Stored data entries:
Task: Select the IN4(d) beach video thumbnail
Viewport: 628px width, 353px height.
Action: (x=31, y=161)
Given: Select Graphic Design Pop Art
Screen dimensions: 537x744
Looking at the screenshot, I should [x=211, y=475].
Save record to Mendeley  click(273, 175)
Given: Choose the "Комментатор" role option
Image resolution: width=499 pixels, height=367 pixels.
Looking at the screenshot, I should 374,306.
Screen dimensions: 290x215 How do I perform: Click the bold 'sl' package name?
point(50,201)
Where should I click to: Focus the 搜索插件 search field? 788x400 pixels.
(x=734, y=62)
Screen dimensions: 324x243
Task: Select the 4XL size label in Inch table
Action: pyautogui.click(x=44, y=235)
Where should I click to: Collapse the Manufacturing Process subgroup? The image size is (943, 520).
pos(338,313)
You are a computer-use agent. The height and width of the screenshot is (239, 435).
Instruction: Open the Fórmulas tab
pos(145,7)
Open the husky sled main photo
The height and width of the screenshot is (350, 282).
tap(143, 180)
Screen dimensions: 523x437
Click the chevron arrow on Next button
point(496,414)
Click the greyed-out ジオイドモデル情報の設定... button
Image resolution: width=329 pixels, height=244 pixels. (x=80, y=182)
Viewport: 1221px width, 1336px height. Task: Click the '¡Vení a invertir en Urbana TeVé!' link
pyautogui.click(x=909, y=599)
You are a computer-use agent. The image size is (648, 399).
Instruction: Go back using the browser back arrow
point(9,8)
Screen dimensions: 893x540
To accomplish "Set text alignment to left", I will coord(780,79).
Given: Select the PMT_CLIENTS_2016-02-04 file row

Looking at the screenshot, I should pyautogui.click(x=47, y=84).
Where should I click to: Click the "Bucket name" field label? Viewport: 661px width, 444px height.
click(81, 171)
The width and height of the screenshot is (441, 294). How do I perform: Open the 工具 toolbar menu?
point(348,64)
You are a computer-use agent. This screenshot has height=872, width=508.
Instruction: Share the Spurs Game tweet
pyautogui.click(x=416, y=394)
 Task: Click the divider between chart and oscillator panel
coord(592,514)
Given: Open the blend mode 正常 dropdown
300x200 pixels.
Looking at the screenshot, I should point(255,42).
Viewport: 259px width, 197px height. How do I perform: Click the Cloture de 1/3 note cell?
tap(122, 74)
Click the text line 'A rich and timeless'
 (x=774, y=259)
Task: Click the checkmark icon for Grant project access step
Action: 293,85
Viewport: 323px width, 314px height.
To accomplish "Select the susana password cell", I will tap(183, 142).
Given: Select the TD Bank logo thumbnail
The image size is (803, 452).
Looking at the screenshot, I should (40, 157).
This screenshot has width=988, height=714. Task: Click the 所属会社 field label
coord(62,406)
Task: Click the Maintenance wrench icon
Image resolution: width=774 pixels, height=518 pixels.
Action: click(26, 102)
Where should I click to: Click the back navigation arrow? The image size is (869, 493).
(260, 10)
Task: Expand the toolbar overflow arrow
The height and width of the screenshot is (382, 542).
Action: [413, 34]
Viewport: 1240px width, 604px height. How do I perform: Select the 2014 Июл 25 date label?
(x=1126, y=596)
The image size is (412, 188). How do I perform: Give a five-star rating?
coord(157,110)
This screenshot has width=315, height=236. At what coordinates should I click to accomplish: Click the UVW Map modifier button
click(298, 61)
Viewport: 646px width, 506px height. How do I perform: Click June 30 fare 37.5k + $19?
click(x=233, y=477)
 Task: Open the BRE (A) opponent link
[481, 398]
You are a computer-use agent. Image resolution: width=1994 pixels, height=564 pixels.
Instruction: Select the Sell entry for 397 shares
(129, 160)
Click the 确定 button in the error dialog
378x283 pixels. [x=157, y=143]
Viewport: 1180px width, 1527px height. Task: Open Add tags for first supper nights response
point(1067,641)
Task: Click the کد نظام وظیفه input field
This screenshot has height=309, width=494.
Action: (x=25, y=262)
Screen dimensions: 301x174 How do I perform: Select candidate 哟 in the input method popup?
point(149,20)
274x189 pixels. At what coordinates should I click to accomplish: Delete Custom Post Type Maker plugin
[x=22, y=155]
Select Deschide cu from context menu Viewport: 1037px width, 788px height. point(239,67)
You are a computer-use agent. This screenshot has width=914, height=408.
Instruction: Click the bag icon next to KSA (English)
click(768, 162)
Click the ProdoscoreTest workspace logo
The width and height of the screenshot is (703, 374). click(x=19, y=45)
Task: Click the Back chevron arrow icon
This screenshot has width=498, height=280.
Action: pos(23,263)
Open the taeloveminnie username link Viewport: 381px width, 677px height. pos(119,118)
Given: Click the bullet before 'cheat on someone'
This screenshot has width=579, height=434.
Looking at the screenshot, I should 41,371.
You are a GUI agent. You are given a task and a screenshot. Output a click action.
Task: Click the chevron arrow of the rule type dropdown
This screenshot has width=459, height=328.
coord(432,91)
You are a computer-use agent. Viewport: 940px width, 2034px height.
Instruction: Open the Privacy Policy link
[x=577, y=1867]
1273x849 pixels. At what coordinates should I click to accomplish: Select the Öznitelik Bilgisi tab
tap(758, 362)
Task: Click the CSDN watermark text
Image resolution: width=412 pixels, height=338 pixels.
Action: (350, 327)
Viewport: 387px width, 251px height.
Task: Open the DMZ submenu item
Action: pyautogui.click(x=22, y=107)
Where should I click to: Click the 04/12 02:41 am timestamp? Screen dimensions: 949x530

_WORK REQUIRED_
Lines with "will": find them in the data and copy each one.

_SOLUTION FOR THIS TASK_
To accomplish "Set text alignment to left", I will coord(780,79).
To accomplish "Select the susana password cell", I will tap(183, 142).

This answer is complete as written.